• La mémoire des exhibés

  • Je me détestais.

    Non, à vrai dire, je détestais l’instant présent, je détestais ses secondes qui passaient trop lentement, je détestais ce fichu mal de tête. Je haïssais le soleil qui entrait sans aucune retenue par ma fenêtre, venant brûler ma rétine qui elle, à son tour, me méprisait pour ne pas avoir pensé la veille à fermer les rideaux. Je maudissais cette envie de vomir, cette bouche trop pâteuse, ce goût de bière amer mélangé à celui de la cigarette. J’exécrais mon incapacité à mouvoir mon corps correctement, m’empêchant de sortir de la chaleur suffocante du lit, que je haïssais elle aussi. Je maudissais l’existence des bars, de la vodka, du Jack Daniels et du Jagermeister.
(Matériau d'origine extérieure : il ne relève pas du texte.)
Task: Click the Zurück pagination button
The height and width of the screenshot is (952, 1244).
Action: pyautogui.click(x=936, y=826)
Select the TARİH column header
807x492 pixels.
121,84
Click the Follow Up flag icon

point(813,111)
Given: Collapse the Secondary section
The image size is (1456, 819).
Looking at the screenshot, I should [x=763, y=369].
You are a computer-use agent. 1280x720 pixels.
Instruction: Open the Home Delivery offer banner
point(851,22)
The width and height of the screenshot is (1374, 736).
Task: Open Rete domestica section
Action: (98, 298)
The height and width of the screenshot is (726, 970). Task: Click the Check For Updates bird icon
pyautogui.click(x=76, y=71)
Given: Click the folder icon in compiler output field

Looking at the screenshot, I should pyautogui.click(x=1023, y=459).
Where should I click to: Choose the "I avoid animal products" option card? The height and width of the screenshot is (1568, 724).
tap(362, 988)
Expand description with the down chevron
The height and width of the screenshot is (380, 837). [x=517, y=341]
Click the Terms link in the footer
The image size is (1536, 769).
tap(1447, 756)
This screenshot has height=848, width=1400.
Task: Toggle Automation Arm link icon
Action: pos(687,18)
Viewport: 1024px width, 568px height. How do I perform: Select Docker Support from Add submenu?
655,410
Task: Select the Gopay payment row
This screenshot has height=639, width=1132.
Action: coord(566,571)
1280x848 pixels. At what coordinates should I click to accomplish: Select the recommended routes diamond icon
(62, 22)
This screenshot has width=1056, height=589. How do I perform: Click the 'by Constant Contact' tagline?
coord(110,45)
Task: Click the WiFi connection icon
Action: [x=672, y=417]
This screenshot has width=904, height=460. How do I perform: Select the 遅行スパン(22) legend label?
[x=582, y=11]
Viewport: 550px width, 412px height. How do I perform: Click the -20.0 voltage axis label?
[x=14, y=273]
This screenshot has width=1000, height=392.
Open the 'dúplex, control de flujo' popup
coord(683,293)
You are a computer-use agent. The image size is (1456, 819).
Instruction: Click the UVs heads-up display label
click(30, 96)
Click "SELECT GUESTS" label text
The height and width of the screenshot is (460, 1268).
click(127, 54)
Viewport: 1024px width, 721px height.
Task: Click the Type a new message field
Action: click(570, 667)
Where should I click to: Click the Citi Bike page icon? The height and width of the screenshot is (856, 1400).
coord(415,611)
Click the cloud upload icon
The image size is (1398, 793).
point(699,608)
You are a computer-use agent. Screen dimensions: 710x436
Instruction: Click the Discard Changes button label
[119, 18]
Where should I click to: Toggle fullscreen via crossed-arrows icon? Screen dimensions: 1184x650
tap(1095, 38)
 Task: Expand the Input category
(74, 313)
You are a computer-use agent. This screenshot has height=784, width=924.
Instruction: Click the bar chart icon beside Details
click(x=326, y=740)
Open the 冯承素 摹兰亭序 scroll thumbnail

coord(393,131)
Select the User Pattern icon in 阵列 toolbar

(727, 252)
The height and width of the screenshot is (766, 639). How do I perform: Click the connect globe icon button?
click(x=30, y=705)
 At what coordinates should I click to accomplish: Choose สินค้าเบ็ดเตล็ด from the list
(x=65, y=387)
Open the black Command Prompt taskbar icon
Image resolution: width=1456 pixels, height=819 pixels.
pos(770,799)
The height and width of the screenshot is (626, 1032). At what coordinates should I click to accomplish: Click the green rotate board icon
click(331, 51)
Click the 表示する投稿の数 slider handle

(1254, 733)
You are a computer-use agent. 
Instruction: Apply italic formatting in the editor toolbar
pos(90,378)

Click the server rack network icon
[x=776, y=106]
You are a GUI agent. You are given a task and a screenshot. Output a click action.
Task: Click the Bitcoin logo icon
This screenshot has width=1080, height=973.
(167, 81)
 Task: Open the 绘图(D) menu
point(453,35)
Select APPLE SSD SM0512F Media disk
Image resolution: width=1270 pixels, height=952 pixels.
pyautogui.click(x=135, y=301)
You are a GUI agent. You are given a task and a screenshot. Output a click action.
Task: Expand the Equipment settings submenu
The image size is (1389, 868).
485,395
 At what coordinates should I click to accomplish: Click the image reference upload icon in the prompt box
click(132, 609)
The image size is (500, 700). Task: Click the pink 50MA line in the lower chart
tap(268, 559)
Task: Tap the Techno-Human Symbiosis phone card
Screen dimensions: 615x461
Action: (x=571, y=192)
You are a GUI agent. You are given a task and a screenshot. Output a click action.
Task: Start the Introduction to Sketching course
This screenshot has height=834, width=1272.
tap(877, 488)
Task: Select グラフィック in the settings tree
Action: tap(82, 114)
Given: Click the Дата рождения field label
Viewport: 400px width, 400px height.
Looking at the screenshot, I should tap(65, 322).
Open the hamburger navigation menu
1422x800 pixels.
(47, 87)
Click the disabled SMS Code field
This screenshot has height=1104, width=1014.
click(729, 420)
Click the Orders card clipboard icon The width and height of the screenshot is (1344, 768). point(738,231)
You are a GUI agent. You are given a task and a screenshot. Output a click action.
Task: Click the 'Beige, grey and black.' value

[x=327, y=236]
J’éprouvais un profond dégoût envers la musique trop forte qui ne laissait au final qu’un acouphène passager et fort désagréable. Mon cœur se levait à l’idée complètement aberrante de devoir prendre un repas normalement constitué et je détestais par-dessus tout ses remèdes magiques qui me demandaient toujours un effort inconcevable.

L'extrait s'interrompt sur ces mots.